An interview with Freckles


A few weeks ago I was sent a link to a YouTube video of this fantastic slow(ish) jam sung by an out artist named Freckles. Her song and video for “Uh Huh” brought me back to my college days (OK, it brought me back to even after my college days) when sometimes there was a thin line between love and friendship and an even thinner line between straight and bi-curious for some of my friends.

While her music is new to me, Freckles has been in the industry for a number of years. She had ghostwritten songs for R&B stars until she realized there was no shame in getting recognition for her craft. She stepped out into the spotlight and has since worked with the likes of R. Kelly, Nina Sky and Lil John’, just to name a few.

Still, there was more for her to do, and in her solo efforts, she’s done a great job of crafting mainstream sexy R&B sounds but singing them from the perspective of a gay woman. In my eyes, that’s a big win for our community.

We got to speak with Freckles to ask about growing up gay, working with R. Kelly and bringing the slow jams to girl-on-girl bedrooms. What was growing up like for you? Did you always know you were gay?
[Laughs] I’ve always been attracted to Penny from Good Times, so I guess inadvertently I did. But I grew up in the foster system so maybe it’s just that I was looking for somebody to love me. I don’t know.

AE: So growing up after figuring it out, what was your coming out story?

The funny thing was, growing up it seems like everyone around me know I was gay besides me! I still dated guys.

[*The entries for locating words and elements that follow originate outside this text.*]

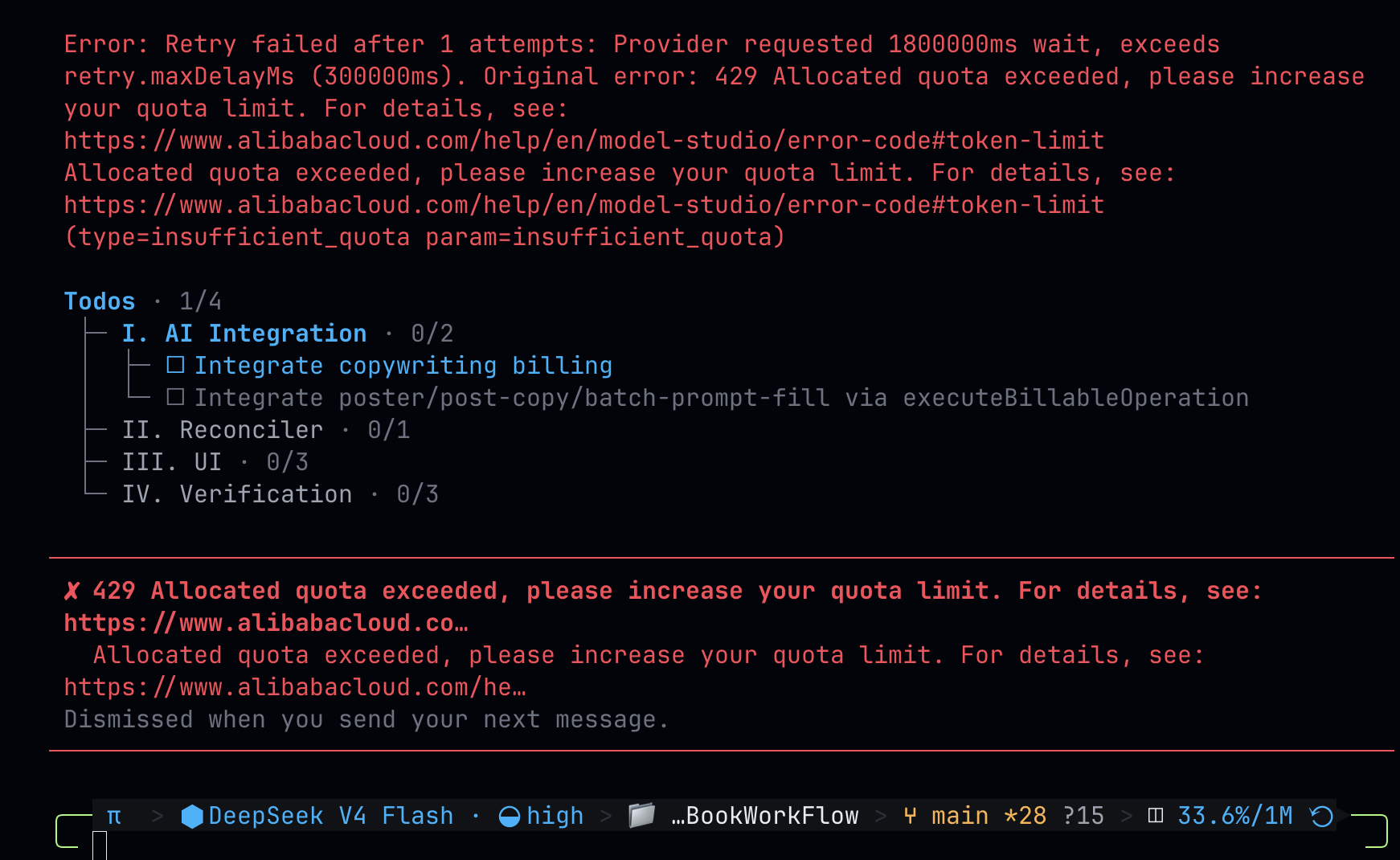
Task: Check the Integrate poster/post-copy task checkbox
Action: (175, 397)
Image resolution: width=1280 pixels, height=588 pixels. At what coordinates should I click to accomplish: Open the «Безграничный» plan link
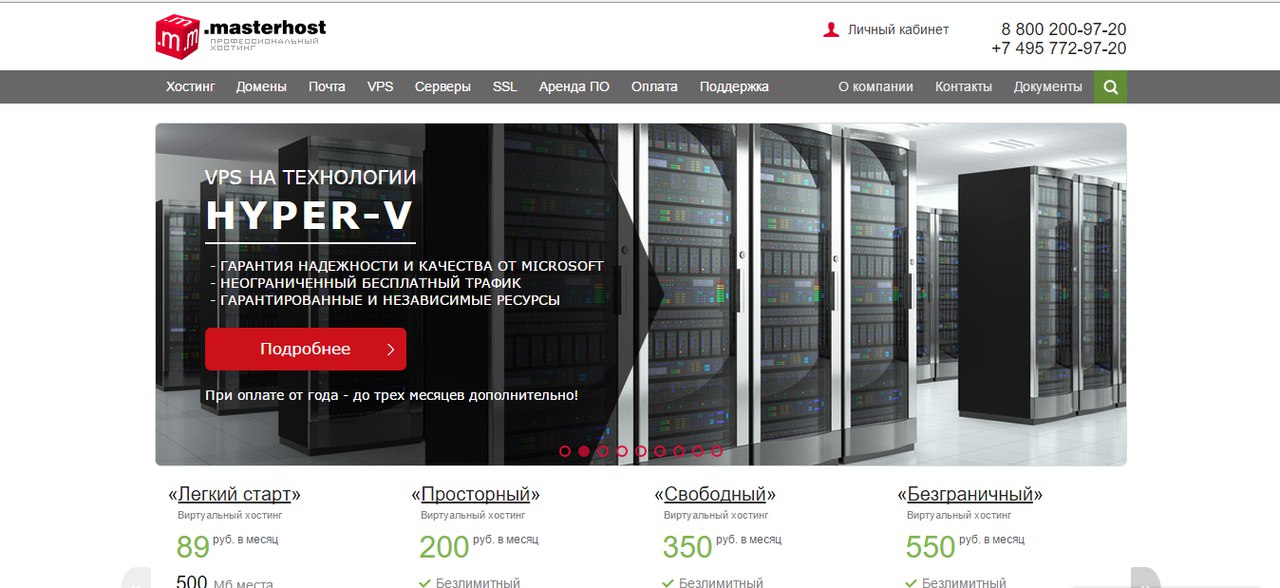tap(970, 494)
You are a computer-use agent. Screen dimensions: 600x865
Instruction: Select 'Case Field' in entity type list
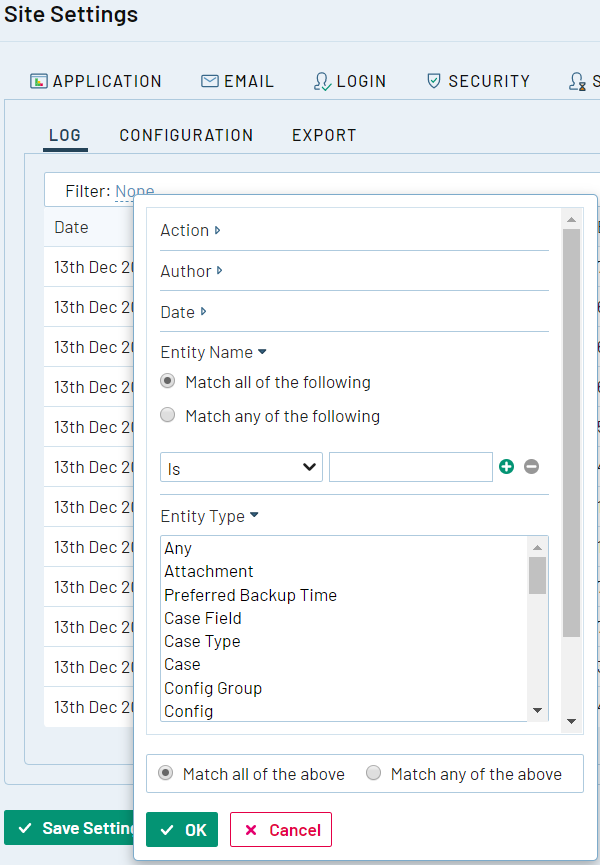[x=203, y=618]
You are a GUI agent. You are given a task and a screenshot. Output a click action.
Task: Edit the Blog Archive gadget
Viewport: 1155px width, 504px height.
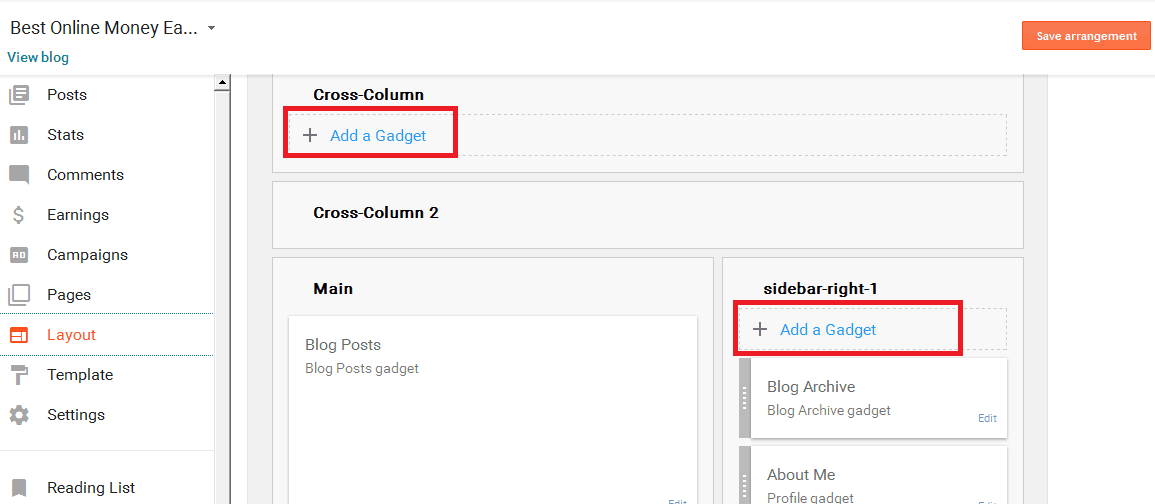click(x=987, y=418)
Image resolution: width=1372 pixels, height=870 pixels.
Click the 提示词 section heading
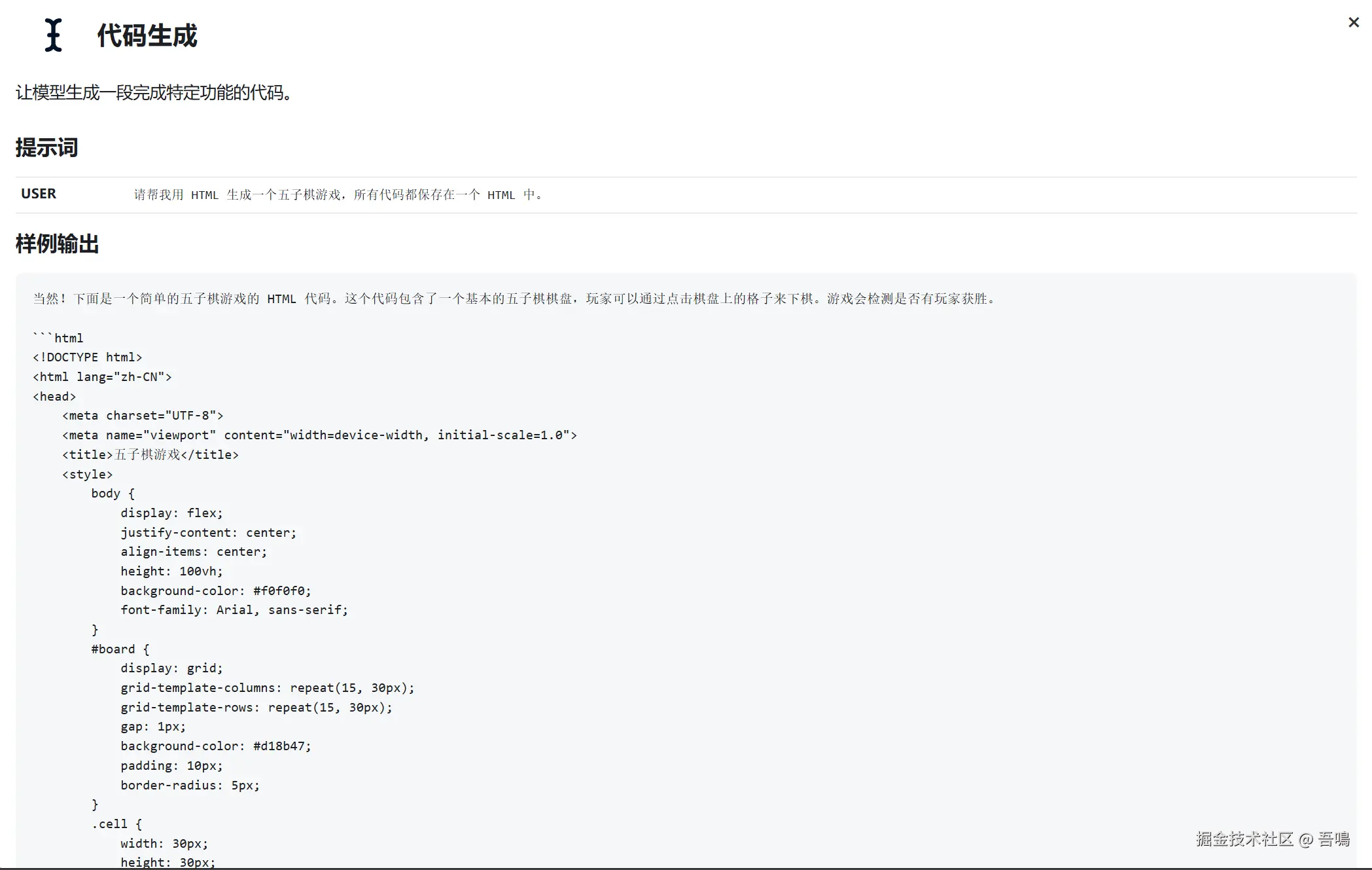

But then one night I got my adopted family together for dinner and was like, “Sit down, I have something that I want to tell you guys.” So everybody was like, “What? What’s going on?” Meanwhile, I had been practicing what I was going to say in the mirror all day and trying to figure out who would take it the worst. So when it came down to it I was like, “Alright everybody, I have to tell you that I’m gay,” and they were like, “What! That’s all you had to tell us? We already knew that!” [Laughs] They had accepted it without me telling them so they were like, “Well we still love you — can we eat now?”

AE: That’s awesome — meanwhile you were probably pooping yourself in terror figuring out how to tell them.

Exactly! That’s why I was practicing in the mirror all day. I’m glad that they still love me.

AE: Has music always been something you wanted to do?

I guess — well, I used to write poetry and I guess it kind of turned to that. You know, I used to be a badass growing up. I rebelled against everything. I started mimicking Stevie Wonder, Michael, Prince, Luther (Vandross) and it started becoming a part of what I did. I could sound like them growing up so people would be like, “Hey, you sound like Michael!” and I started writing poetry and it just turned to that. I started using it as an outlet to anything that was negative in my eyes.

AE: You’ve done it very successfully! How did you get hooked up with R. Kelly?

Playing basketball! A mutual friend of R.’s invited me to play basketball with them. He had already told him about me, so I made some mix tapes. It didn’t happen right away, it took a couple months for R. Kelly to get back to me but it just went from there.

AE: My editor Trish Bendix loves his music so she’ll be jealous that you got to work together. I can actually hear a lot of similarities in your music with his, especially in the songs “Redlight” and “On Your Mouth.” Would you describe your music as baby-making music because it’s very sexual?

The thing about music — if you love music, you’ll eventually absorb the artist that you love and listen to and gain from. I don’t know if it’s baby-making music. I think my tonality comes across I guess a little more sexual. Of course, “On Your Mouth” is a little — [Laughs]

AE: Um, yeah, “Can I put my hips on your mouth?” I mean, come on!

Music is about experimenting and just seeing what happens. It’s an outlet, so at that particular time I might have been attracted to somebody’s mouth. [Laughs] I think it’s just about expressing. Everybody reads it different. To you, it may come across as sexual, to someone else it might come across as, “Ew, why is a girl singing to another girl?”

AE: Well I think it’s actually really important for the queer community. It’s not to say that your song is a queer song or that you make queer music. You make music that is universal but knowing in the back of our minds, as a gay listener, that you’re singing to another girl, makes it that much sexier. And it’s important.

Yeah, well I think the thing is, I want to be a regular artist. Nobody puts a stereotype on regular artists. So like if R. is singing, he could be singing to a guy. As far as we know he doesn’t. But it’s not about me being gay, it’s just about what I like and what I’m comfortable with.